• [Dataset content]
------------------------------------

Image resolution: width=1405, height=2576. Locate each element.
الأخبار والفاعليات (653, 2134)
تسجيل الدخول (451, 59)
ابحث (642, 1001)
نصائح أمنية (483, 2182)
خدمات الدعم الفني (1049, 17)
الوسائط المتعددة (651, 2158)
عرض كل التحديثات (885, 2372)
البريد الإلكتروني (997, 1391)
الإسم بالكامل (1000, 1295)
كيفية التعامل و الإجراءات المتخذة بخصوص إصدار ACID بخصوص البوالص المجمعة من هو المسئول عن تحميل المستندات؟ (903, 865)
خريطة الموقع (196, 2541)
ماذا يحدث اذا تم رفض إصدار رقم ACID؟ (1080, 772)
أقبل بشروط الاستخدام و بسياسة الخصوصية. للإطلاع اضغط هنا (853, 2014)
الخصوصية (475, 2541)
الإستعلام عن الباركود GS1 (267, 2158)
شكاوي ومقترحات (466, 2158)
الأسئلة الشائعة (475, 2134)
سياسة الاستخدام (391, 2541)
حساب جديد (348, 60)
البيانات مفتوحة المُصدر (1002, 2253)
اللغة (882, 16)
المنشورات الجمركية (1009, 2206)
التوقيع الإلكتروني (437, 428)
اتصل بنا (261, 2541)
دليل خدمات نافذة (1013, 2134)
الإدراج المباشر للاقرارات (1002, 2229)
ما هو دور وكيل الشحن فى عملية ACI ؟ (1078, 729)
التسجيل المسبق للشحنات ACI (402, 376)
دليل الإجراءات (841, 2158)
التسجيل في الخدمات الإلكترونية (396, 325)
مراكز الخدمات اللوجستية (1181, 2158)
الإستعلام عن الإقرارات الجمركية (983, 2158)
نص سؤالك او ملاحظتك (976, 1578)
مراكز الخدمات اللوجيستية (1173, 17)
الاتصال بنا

------------------------------------

In the listing above, find the line with "الوسائط المتعددة (651, 2158)" and the line with "المنشورات الجمركية (1009, 2206)"; output exactly those lines and all lines between them.

الوسائط المتعددة (651, 2158)
عرض كل التحديثات (885, 2372)
البريد الإلكتروني (997, 1391)
الإسم بالكامل (1000, 1295)
كيفية التعامل و الإجراءات المتخذة بخصوص إصدار ACID بخصوص البوالص المجمعة من هو المسئول عن تحميل المستندات؟ (903, 865)
خريطة الموقع (196, 2541)
ماذا يحدث اذا تم رفض إصدار رقم ACID؟ (1080, 772)
أقبل بشروط الاستخدام و بسياسة الخصوصية. للإطلاع اضغط هنا (853, 2014)
الخصوصية (475, 2541)
الإستعلام عن الباركود GS1 (267, 2158)
شكاوي ومقترحات (466, 2158)
الأسئلة الشائعة (475, 2134)
سياسة الاستخدام (391, 2541)
حساب جديد (348, 60)
البيانات مفتوحة المُصدر (1002, 2253)
اللغة (882, 16)
المنشورات الجمركية (1009, 2206)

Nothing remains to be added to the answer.